Exercise data:
Content starts
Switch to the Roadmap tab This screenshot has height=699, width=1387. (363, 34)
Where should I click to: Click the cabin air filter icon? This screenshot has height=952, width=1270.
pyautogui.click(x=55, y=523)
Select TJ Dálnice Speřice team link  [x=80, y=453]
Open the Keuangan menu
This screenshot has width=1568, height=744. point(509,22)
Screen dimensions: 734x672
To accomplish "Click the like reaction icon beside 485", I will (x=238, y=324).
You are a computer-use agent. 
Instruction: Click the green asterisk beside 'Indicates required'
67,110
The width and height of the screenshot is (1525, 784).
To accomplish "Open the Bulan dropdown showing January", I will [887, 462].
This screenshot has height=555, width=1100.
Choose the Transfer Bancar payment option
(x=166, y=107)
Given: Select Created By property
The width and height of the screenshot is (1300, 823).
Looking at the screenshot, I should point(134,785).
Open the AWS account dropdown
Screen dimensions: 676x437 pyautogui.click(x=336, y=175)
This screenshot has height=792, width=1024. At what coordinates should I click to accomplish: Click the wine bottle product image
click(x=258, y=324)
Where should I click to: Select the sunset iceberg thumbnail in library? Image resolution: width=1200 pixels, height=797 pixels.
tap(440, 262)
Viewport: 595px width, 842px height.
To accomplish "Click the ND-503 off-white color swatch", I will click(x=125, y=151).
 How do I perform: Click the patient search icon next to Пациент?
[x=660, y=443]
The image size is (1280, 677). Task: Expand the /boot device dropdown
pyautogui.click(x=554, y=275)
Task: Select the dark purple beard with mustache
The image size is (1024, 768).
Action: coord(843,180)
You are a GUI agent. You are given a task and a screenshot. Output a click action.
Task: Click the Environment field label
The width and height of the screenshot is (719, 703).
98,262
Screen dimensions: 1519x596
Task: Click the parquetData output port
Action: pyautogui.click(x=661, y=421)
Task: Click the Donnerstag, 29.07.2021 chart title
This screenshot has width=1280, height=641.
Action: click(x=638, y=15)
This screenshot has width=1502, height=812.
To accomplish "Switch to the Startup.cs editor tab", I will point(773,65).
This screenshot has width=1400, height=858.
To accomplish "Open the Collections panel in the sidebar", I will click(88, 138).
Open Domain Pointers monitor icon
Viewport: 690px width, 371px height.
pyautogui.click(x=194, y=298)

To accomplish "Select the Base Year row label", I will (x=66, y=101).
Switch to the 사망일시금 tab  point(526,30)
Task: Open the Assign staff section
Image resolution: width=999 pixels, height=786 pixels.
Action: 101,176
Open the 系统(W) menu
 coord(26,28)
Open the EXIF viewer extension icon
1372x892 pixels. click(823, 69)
Content ends
What is needed: Restate the records exactly. Leave nothing out.

Solution:
Switch to the Roadmap tab This screenshot has height=699, width=1387. (363, 34)
Where should I click to: Click the cabin air filter icon? This screenshot has height=952, width=1270.
pyautogui.click(x=55, y=523)
Select TJ Dálnice Speřice team link  [x=80, y=453]
Open the Keuangan menu
This screenshot has width=1568, height=744. point(509,22)
Screen dimensions: 734x672
To accomplish "Click the like reaction icon beside 485", I will (x=238, y=324).
You are a computer-use agent. 
Instruction: Click the green asterisk beside 'Indicates required'
67,110
The width and height of the screenshot is (1525, 784).
To accomplish "Open the Bulan dropdown showing January", I will [887, 462].
This screenshot has height=555, width=1100.
Choose the Transfer Bancar payment option
(x=166, y=107)
Given: Select Created By property
The width and height of the screenshot is (1300, 823).
Looking at the screenshot, I should point(134,785).
Open the AWS account dropdown
Screen dimensions: 676x437 pyautogui.click(x=336, y=175)
This screenshot has height=792, width=1024. At what coordinates should I click to accomplish: Click the wine bottle product image
click(x=258, y=324)
Where should I click to: Select the sunset iceberg thumbnail in library? Image resolution: width=1200 pixels, height=797 pixels.
tap(440, 262)
Viewport: 595px width, 842px height.
To accomplish "Click the ND-503 off-white color swatch", I will click(x=125, y=151).
 How do I perform: Click the patient search icon next to Пациент?
[x=660, y=443]
The image size is (1280, 677). Task: Expand the /boot device dropdown
pyautogui.click(x=554, y=275)
Task: Select the dark purple beard with mustache
The image size is (1024, 768).
Action: coord(843,180)
You are a GUI agent. You are given a task and a screenshot. Output a click action.
Task: Click the Environment field label
The width and height of the screenshot is (719, 703).
98,262
Screen dimensions: 1519x596
Task: Click the parquetData output port
Action: pyautogui.click(x=661, y=421)
Task: Click the Donnerstag, 29.07.2021 chart title
This screenshot has width=1280, height=641.
Action: click(x=638, y=15)
This screenshot has width=1502, height=812.
To accomplish "Switch to the Startup.cs editor tab", I will point(773,65).
This screenshot has width=1400, height=858.
To accomplish "Open the Collections panel in the sidebar", I will click(88, 138).
Open Domain Pointers monitor icon
Viewport: 690px width, 371px height.
pyautogui.click(x=194, y=298)

To accomplish "Select the Base Year row label", I will (x=66, y=101).
Switch to the 사망일시금 tab  point(526,30)
Task: Open the Assign staff section
Image resolution: width=999 pixels, height=786 pixels.
Action: 101,176
Open the 系统(W) menu
 coord(26,28)
Open the EXIF viewer extension icon
1372x892 pixels. click(823, 69)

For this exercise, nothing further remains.